═════ Supplied entries ═════

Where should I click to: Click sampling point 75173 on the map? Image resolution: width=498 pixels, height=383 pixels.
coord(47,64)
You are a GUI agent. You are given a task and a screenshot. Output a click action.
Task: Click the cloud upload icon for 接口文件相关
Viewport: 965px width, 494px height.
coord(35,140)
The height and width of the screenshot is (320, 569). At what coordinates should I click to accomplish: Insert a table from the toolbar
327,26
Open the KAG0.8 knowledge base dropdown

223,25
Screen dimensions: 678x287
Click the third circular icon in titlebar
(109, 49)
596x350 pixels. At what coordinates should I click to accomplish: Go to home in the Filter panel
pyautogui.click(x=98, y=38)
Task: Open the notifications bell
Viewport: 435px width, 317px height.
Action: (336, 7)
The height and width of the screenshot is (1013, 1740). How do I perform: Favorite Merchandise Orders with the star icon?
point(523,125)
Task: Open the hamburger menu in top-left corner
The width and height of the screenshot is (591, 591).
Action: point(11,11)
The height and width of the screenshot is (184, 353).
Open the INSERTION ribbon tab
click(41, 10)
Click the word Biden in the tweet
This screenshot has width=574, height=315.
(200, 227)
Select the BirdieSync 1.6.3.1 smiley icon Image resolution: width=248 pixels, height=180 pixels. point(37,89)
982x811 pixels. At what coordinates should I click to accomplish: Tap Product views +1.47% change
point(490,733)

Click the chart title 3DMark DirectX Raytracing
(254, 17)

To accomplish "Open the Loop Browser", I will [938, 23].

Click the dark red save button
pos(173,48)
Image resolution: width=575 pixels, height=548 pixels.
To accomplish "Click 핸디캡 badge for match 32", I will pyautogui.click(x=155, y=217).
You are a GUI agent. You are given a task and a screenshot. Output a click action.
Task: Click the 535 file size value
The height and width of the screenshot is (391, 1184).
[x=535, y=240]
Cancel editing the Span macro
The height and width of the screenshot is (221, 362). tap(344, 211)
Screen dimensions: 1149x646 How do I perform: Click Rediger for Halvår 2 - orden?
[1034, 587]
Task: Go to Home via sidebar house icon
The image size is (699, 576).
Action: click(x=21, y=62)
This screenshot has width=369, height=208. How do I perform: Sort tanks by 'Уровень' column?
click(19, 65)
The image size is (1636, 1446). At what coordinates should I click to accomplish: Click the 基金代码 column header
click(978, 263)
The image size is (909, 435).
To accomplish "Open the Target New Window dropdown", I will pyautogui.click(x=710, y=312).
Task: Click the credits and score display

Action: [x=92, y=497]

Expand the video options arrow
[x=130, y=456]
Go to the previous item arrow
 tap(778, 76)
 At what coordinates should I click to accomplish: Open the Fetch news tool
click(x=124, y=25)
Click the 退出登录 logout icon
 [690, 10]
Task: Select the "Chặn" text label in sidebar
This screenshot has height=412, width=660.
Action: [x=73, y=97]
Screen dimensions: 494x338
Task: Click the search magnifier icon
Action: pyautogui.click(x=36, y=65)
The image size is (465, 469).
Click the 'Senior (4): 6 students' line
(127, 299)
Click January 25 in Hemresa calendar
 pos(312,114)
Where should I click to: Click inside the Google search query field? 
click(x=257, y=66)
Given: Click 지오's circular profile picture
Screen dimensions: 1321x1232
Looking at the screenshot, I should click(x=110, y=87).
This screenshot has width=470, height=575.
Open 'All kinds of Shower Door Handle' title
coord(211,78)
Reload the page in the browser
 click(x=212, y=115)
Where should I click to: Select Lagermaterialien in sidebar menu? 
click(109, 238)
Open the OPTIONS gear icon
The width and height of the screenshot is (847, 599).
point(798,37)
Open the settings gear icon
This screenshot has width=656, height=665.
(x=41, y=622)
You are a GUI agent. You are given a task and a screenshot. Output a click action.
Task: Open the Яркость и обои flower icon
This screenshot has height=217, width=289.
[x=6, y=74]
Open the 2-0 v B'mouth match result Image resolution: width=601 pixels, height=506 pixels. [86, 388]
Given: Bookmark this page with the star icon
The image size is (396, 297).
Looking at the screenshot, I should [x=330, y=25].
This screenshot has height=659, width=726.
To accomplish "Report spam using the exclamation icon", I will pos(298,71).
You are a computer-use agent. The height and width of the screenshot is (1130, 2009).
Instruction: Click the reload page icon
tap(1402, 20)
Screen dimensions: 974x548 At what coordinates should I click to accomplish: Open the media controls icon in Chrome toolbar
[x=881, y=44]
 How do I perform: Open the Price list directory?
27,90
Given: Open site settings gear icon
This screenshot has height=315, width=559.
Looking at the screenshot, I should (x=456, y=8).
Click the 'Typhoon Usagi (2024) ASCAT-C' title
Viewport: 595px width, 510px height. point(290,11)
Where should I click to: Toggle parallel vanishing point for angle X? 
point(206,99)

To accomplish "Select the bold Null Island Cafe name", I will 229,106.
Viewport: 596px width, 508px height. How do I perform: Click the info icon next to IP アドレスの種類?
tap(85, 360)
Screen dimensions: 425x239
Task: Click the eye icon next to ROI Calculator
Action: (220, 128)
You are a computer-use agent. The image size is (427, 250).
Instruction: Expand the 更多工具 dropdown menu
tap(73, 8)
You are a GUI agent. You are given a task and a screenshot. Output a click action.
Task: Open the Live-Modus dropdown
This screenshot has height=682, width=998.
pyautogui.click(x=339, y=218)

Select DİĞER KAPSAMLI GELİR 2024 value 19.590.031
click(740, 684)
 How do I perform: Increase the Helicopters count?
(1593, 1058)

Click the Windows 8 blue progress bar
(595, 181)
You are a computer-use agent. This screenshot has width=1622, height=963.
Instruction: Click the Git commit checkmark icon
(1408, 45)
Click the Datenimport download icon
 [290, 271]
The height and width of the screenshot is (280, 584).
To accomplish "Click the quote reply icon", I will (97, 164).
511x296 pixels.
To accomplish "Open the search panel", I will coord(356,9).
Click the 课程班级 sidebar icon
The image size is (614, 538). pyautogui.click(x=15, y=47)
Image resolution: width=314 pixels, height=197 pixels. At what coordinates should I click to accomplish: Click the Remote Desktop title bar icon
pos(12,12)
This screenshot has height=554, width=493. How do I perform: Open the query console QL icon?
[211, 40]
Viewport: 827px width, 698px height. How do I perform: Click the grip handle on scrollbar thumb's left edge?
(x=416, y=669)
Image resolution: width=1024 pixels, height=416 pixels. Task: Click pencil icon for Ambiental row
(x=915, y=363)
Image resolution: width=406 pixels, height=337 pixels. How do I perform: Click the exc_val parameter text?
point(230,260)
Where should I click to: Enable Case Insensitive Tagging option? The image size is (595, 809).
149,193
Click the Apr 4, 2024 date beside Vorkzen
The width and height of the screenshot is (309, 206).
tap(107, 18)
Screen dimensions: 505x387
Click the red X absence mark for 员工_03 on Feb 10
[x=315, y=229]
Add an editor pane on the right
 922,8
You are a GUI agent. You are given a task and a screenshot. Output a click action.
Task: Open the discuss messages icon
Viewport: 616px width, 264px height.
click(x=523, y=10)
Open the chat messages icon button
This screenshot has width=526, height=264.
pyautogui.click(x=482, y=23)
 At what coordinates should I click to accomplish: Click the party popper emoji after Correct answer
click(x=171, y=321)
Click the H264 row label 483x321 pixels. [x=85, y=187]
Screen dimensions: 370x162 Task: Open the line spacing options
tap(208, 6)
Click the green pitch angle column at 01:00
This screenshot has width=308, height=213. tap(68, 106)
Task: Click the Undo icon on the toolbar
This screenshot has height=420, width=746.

═════

• **Prompt**
Swap "directory" for "folder" in the data lines starting at the line containing "Screen dimensions: 974x548" and ending at the line containing "Viewport: 595px width, 510px", and write out only those lines with nothing else changed.

• **Output for this exercise**
Screen dimensions: 974x548 At what coordinates should I click to accomplish: Open the media controls icon in Chrome toolbar
[x=881, y=44]
 How do I perform: Open the Price list folder?
27,90
Given: Open site settings gear icon
This screenshot has height=315, width=559.
Looking at the screenshot, I should (x=456, y=8).
Click the 'Typhoon Usagi (2024) ASCAT-C' title
Viewport: 595px width, 510px height. point(290,11)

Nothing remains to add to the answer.